Hoping to rally House Republicans, Mr. Boehner used a party retreat in January 2014 to unveil a set of immigration “principles” that were heavy on border security. They also omitted a path to citizenship for most undocumented immigrants, but instead proposed allowing them to remain in the United States and work if they met certain tests, including paying taxes and admitting they broke the law. But within days, Mr. Boehner was backtracking under pressure from the right, and the effort stalled.

In June, Representative Eric Cantor, the Virginia Republican and the majority leader, was defeated in a stunning primary upset by a challenger who had attacked him as a backer of amnesty for illegal immigrants.

“That night, I knew it was over,” said Representative Mario Diaz-Balart, a Florida Republican and veteran of multiple immigration negotiations who was a leading proponent of the plan. “The folks who had supported what we had done immediately started saying, ‘Look, this is a problem.’ That’s what killed it.”

Mr. Bennet still laments the failure.

“If we had passed that, the country would be in a far better place today than we are,” he said. “It’s tragic.”

During the Trump era, immigration proposals popped up in the regular spending fights, including a plan to extend temporary protection to the so-called Dreamers brought to the United States as children in exchange for substantial border wall funding, but those too went nowhere, consumed by politics as the ones before them were.

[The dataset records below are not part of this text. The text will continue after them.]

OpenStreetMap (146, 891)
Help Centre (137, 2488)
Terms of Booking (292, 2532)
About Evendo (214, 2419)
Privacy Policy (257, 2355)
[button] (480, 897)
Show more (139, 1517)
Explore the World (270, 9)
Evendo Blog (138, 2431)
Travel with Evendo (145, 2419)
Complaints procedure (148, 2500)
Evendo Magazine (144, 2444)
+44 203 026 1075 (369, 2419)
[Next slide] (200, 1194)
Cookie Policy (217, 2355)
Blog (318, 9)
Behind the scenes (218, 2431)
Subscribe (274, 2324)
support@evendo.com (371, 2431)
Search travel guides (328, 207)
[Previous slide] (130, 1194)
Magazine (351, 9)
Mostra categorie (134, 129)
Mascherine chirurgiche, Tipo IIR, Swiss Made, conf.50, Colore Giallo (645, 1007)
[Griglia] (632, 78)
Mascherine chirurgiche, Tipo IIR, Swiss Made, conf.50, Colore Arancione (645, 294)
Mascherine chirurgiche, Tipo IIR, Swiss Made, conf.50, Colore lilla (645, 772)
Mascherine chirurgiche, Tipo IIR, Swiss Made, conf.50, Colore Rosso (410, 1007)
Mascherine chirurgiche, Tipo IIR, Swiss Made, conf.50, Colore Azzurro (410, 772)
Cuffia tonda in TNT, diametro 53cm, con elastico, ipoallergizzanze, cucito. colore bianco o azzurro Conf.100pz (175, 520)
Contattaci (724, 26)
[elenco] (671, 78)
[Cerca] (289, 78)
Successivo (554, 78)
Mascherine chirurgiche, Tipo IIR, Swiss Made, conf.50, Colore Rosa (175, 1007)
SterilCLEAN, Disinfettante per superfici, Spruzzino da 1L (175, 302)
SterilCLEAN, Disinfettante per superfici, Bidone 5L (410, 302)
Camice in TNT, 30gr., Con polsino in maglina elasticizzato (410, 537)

As Congress tries to strike a deal to secure the border to free up assistance to Ukraine, Israel and Taiwan, the substance of the discussion has moved substantially to the right. No one is talking about citizenship for undocumented people — only how to secure the southern border and stem the tide of migrants seeking refugee status. It is a marked change for Democrats and President Biden, but they seem ready to give substantial ground to both tighten border security and win the assistance for Ukraine. The question now is whether election year considerations will prevent any bipartisan agreement.

But at some future point, the stubborn immigration issues that have tied Congress in knots for years will need to be resolved.

“What this country is really going to need,” Mr. Bennet said, “is a comprehensive approach like the Gang of Eight bill to not just address the immediate issues of the border, but to make sure we have a functional immigration system as well.”